Alors vouloir baiser, ça semble quand même bien naturel. S’inspirer des communautés qui sont dans le futur question libération sexuelle, ça semble également une excellente idée. Écrire sur les éléments de communication qu’il y a beaucoup de choses à dire sur la baise mais que la tente DTF n’est ni le lieu ni l’endroit, slay yas queen. En revanche, si c’est pour qu’en entrant Down to fuck, je ressorte depressed as fuck, il y a un problème. Le cul en festival, dans le cruising village au milieu d’un bois et au bord d’un lac, je pense que ça devrait d’abord et avant tout être aussi fun que cette perche de kétamine qui m’a empêchée d’atteindre le bar en première partie de soirée. On a tout à gagner, nous qui ne sommes pas des pédés cisgenres à laisser le cul sérieux et laborieux aux hétéros. D’autant que si les normes de genre et les sociabilisations primaires nous ont flingué nos premières baises, nous devrions honorer notre goût de la subversion et dépasser l’antagonisme genré jusqu’au bout. Loin de subvertir quoi que ce soit, on risque de perpétuer des codes dont on serait sans doute nombreux·ses à vouloir se débarrasser. Je suis sûre que je connais des pédés qui aimeraient des baises de 8 heures où chaque geste fait l’objet d’une discussion de façon à toujours s’assurer d’un consentement clair et explicite. Et j’ai une très bonne copine qui aimerait bien se faire toper vite fait sur les gradins de l’aréna en écoutant un set de techno bien boum boum bien tunnel. Et le mieux dans tout ça, c’est que tout le monde peut changer d’envie, de rôle et d’avis. Alors parlons cul mais n’oublions pas que nos grandes bouches dans ces domaines ont parfois mieux à faire qu’ergoter. Et essayons de vraiment, une bonne fois pour toutes laisser le cul chiant aux hétéros. Ils le méritent.
[ADDENDUM]
Comme Friction Magazine est le premier media d’actualités queer, nous avons appris de sources bien renseignées qu’un second takeover s’organisait en soum soum sur le Telegram secret des gens qui pèsent (FLINTA, donc).
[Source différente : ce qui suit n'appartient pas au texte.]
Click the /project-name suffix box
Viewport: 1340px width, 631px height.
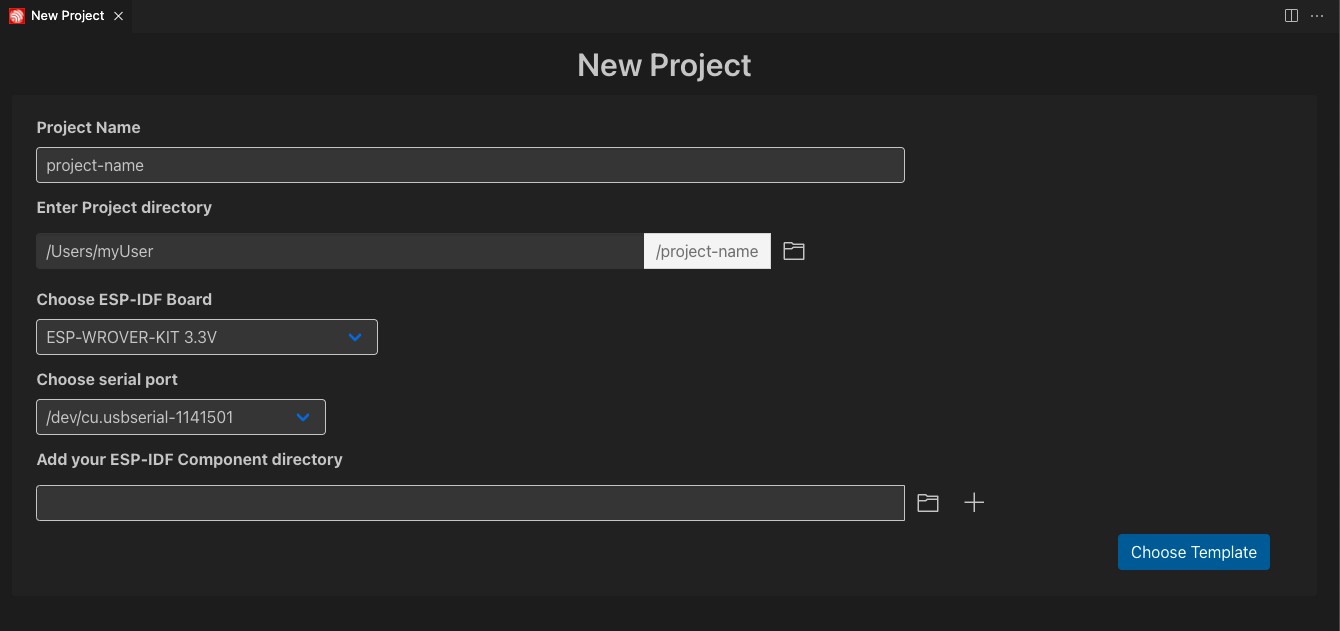pos(707,251)
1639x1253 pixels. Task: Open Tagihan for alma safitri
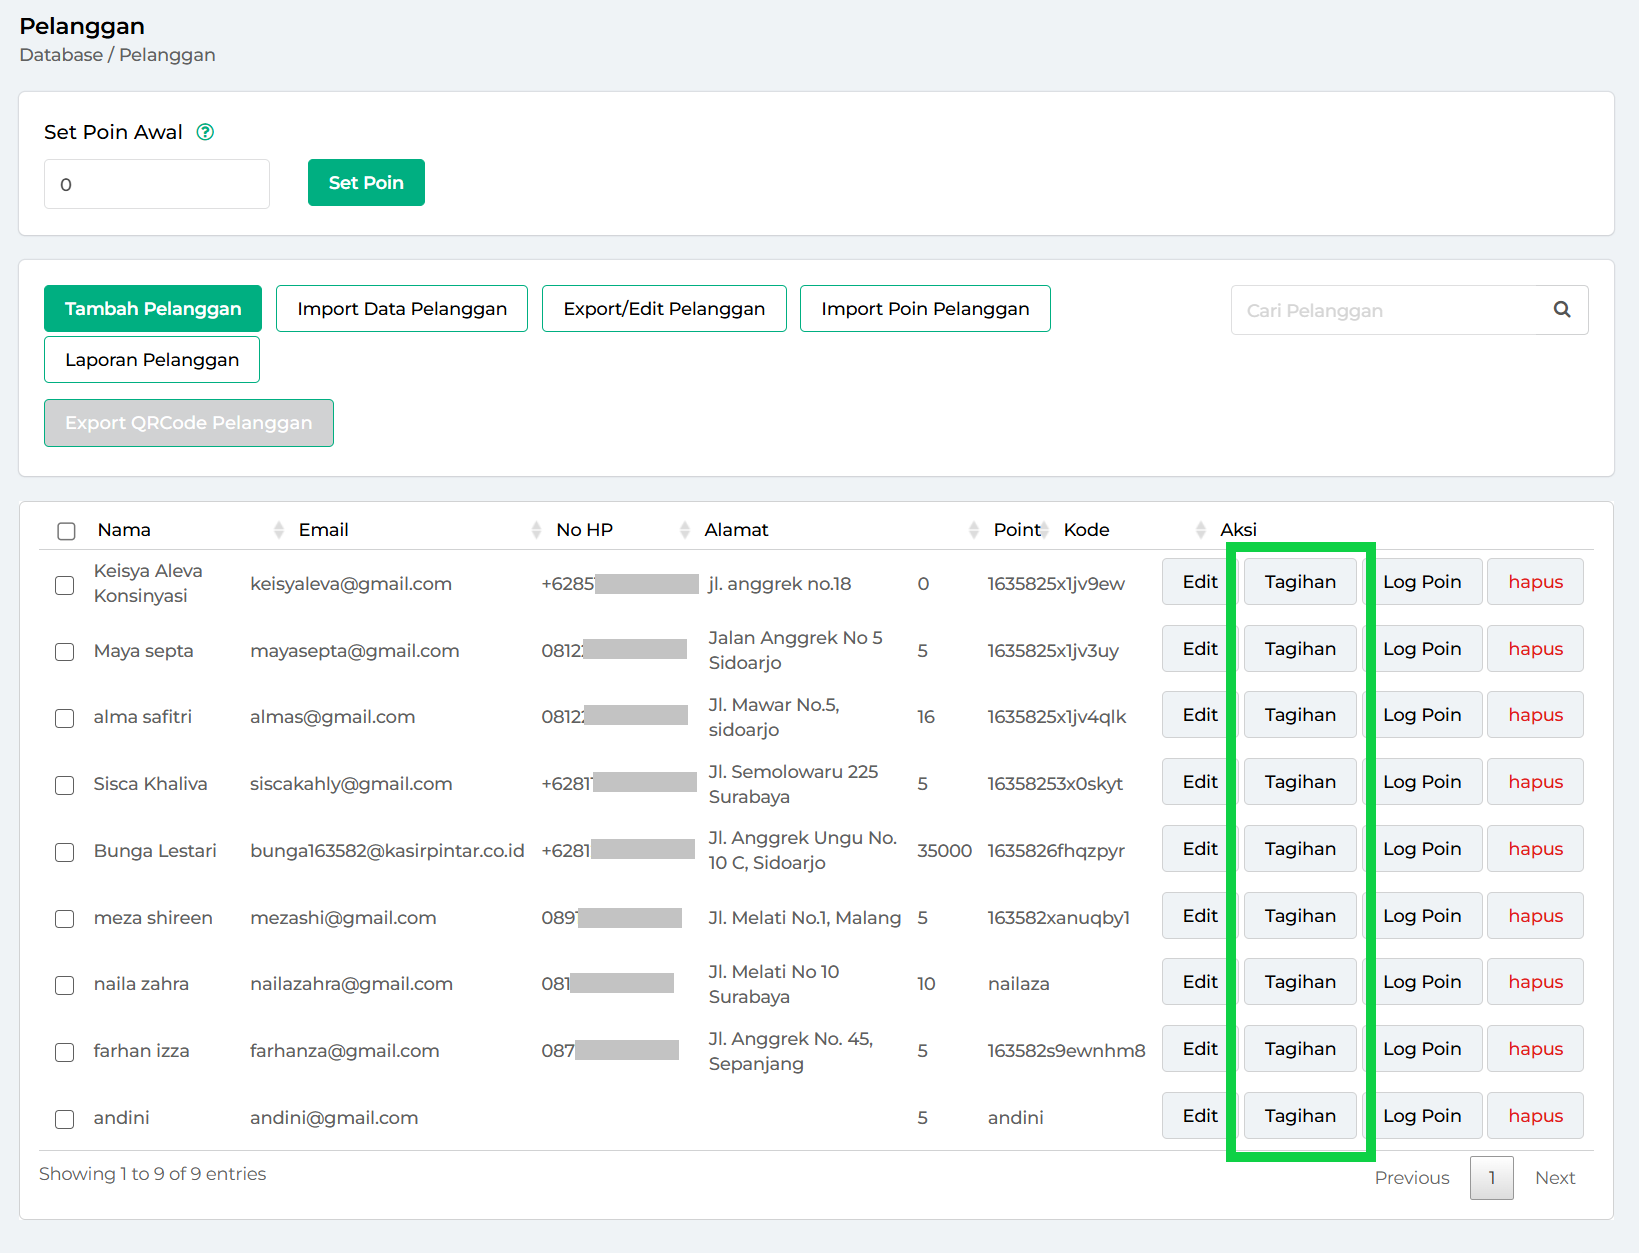[1299, 715]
Nous avons dépêché un envoyé spécial sur place au lieu de ralliement, les participant·es étaient dix selon les orgas, trois selon les assos de RDR rameutées en urgence pour équiper les mains de gants et les enduire de lube. Nous n’avons pas le recul nécessaire pour analyser de façon pertinente l’ampleur de cet échec. Toutefois, nous aimerions que, comme les canards au bord du lac, les pédales puissent continuer de s’accoupler dans leurs habitats naturels.